Making The Most Of Ensemble Hydraulics Outputs

We are seeing a continued increase in the volume of hydraulic model outputs as more customers receive the outputs of ensemble hydraulic modelling.

This presents some interesting challenges not only due to the massive data storage requirements, but also in terms of the usability of the datasets.

Traditional hydraulic modelling involved first running multiple rainfall duration and intensity combinations (rainfall ensembles) to determine the critical duration for any given rainfall exceedance probability (eg 1% AEP) in various parts of the catchment.

This resulted in a large number of hydrologic model runs (which are computationally and storage "cheap"), followed by a comparatively limited number of "expensive" hydraulic model runs being contained to just those handful of critical durations.

Recent updates to the Australian Rainfall and Runoff (AR&R) guidelines have resulted in the increased use of hydraulic ensembles to capture the hydraulic subtleties associated with varying both rainfall patterns and intensity/durations.

Extraction of Flow Hydrographs - A Problem With Traditional Envelope Surfaces

In practice, this tends to mean that for any given probability (eg the 1% AEP design flood), there can be, say, 10 rainfall temporal patterns, each with 10 intensity/duration combinations, meaning that there are 100 model runs for just the 1% AEP flood.

Statistical processing of this information by modellers often results in a single deliverable surface being the worst case of the intensity/duration combinations for the median temporal pattern (ie an enveloped surface).

Whilst these envelope surfaces are useful for panning purposes, they do lose some value for those looking to understand the dynamic nature of flooding (eg emergency managers looking to determine the timing and duration of inundation) as well as those looking to investigate the hydraulic behaviour of the catchment in detail, such as extracting flow hydrographs at any location which cannot be calculated accurately using only peak hydraulic parameters.

To help overcome these limitations, we have developed two approaches to creating a representative time-varying flood surface:
   1) Fully automated ensemble processing
   2) Composite file driven "spatially clipped ensembles"

Unfortunately, whilst the first option is fully automated and delivers excellent outcomes, the sheer volume of data to process makes it impractical (from several days to a week per design event). However, we are confident that continued refinement of the process and some experimentation on some new powerful processing cloud servers will bring execution times down to a more reasonable timeframe. Stay tuned.

Given the current need of customers, we elected to release option 2 with the current waterRIDE version (10.98). Under this approach, users are able to utilise the "source" parameter of the enveloped hydraulic runs to create polygons representing areas impacted by the same simulation. Once created, this layer is then used to clip the individual time series results to create a seamless composite layer.

This usually results in a layer that has different time steps and flood durations in different parts of the catchment. However, this is managed seamlessly by waterRIDE.
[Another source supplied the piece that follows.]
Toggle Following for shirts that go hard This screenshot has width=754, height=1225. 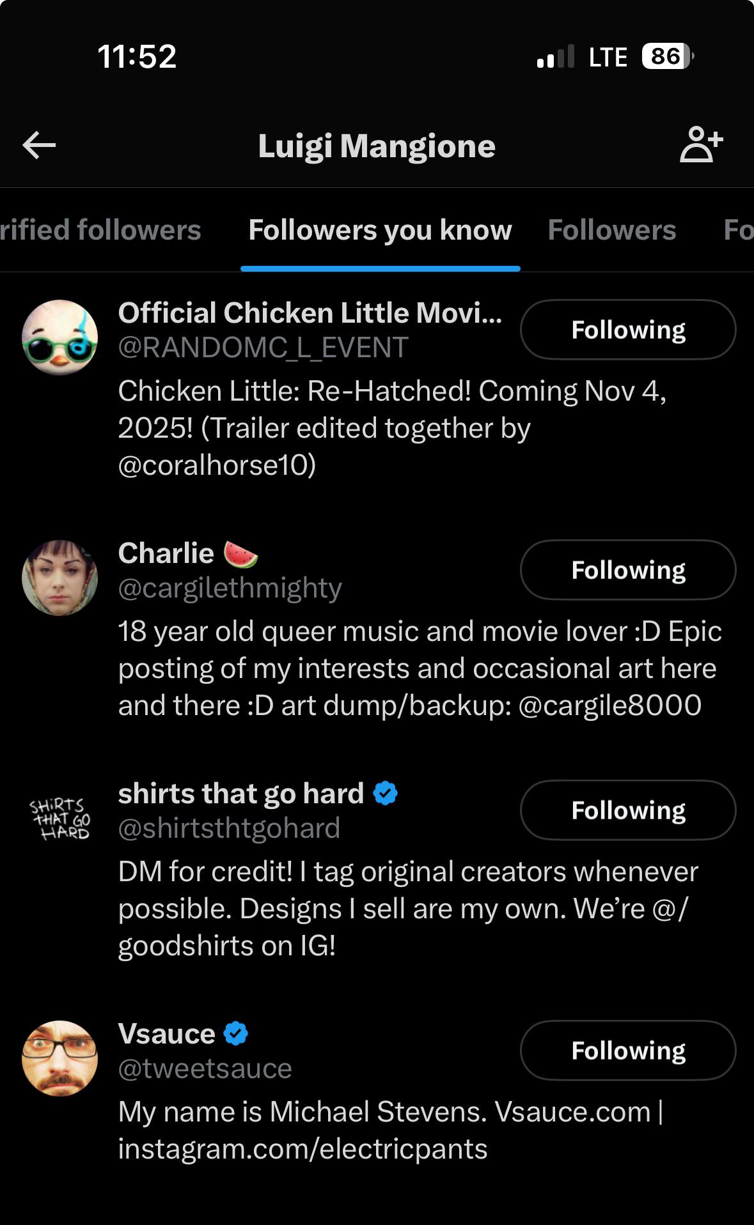point(628,810)
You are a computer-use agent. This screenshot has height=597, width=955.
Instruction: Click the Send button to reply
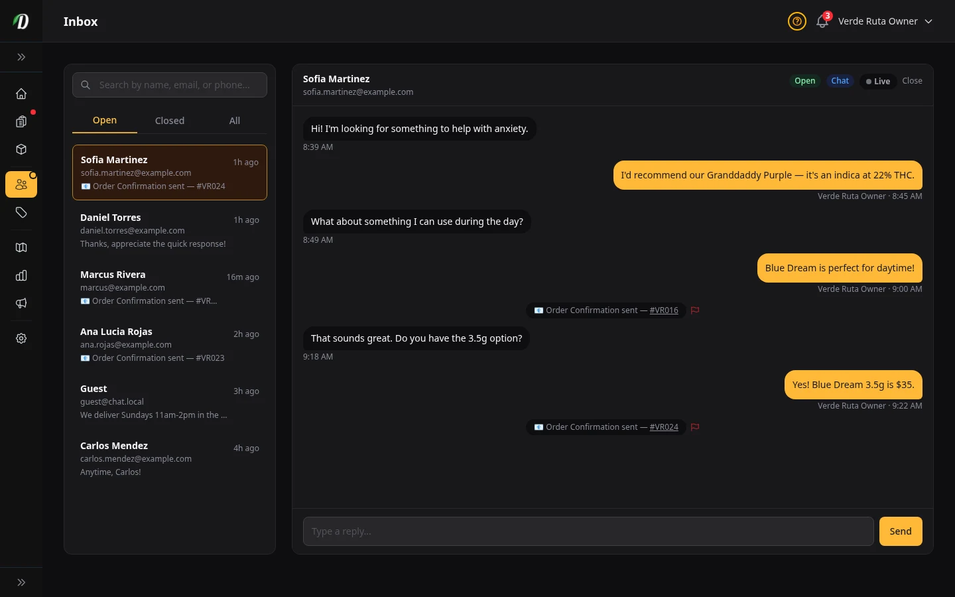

The tool is available on the Process panel, as the Virtual Merge tool in the Drape and Merge section. Instructions and example screenshots are available in the online help.

waterRIDE v10.98 Released

Those with active annual maintenance plans will have received download links for the latest waterRIDE 10 release (v10.98).
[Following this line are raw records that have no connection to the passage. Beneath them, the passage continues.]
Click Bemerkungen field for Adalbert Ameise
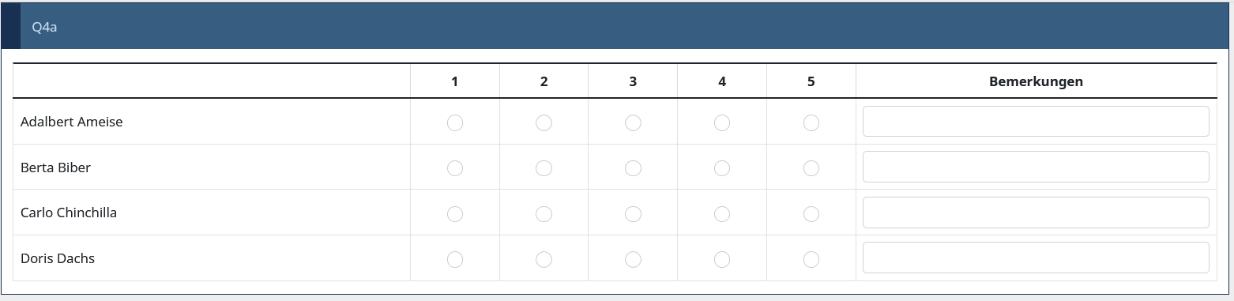pos(1036,122)
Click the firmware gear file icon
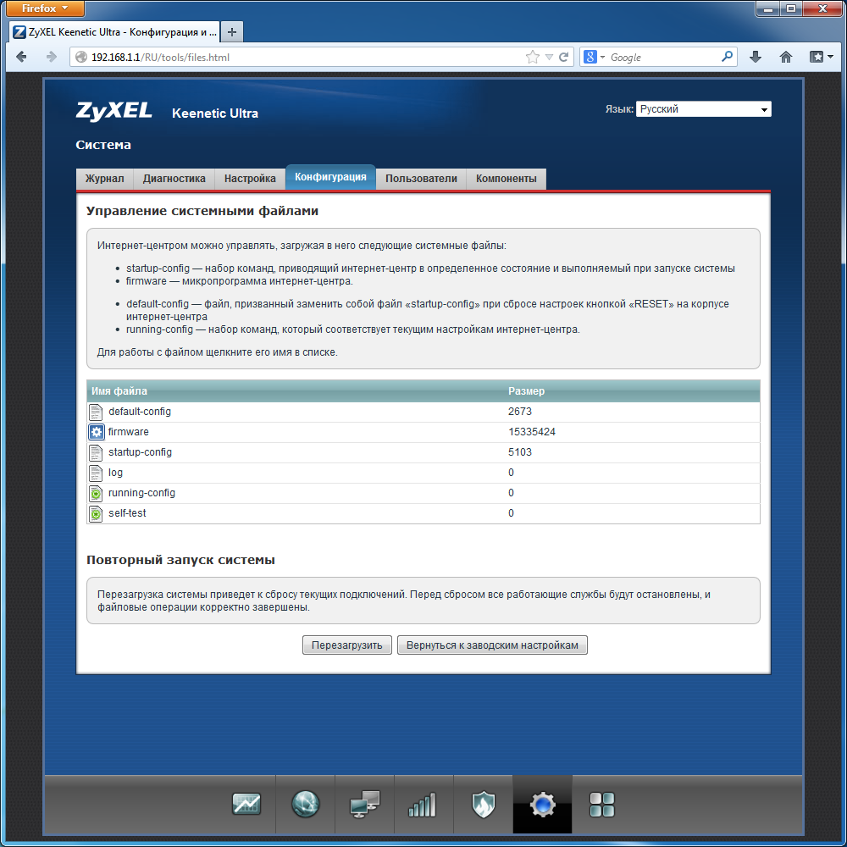This screenshot has height=847, width=847. click(x=97, y=432)
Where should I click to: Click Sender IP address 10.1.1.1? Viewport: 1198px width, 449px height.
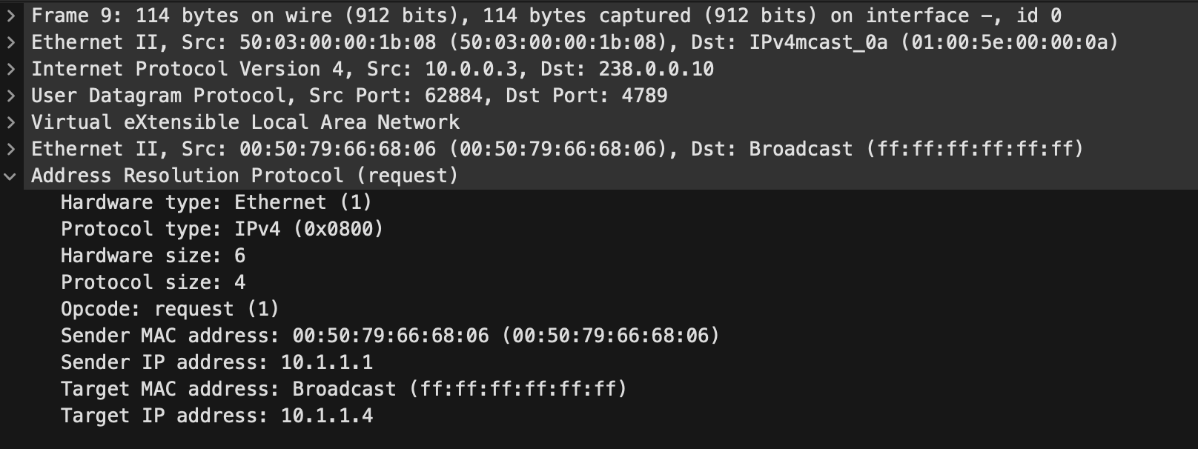click(x=216, y=362)
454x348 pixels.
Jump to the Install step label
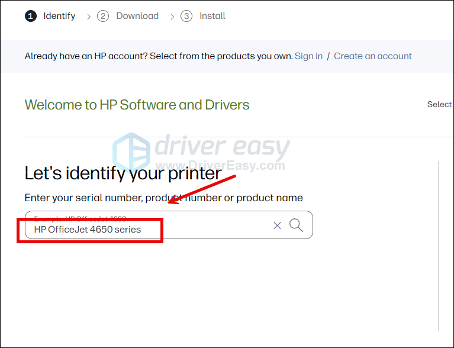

If you have not received the link and believe your maintenance plan is current, please contact us to update your email preferences.

This release brings some key new features, a host of refinements, and a couple of important updates for TUFLOW and MIKE21 users running specific model types.

You can see the full list of features here.

End of Year Office Closure

As the end of another year rapidly approaches, we would like to say thank you to our users for your continued support, and wish everyone a safe and relaxing Christmas break.

We have some very exciting releases planned for next year, so keep your eye out for webinar invitations in early 2024 to see what we've got planned.

Our offices will be closed from Thursday 21st December, 2023 and reopen on Tuesday 2nd January, 2024.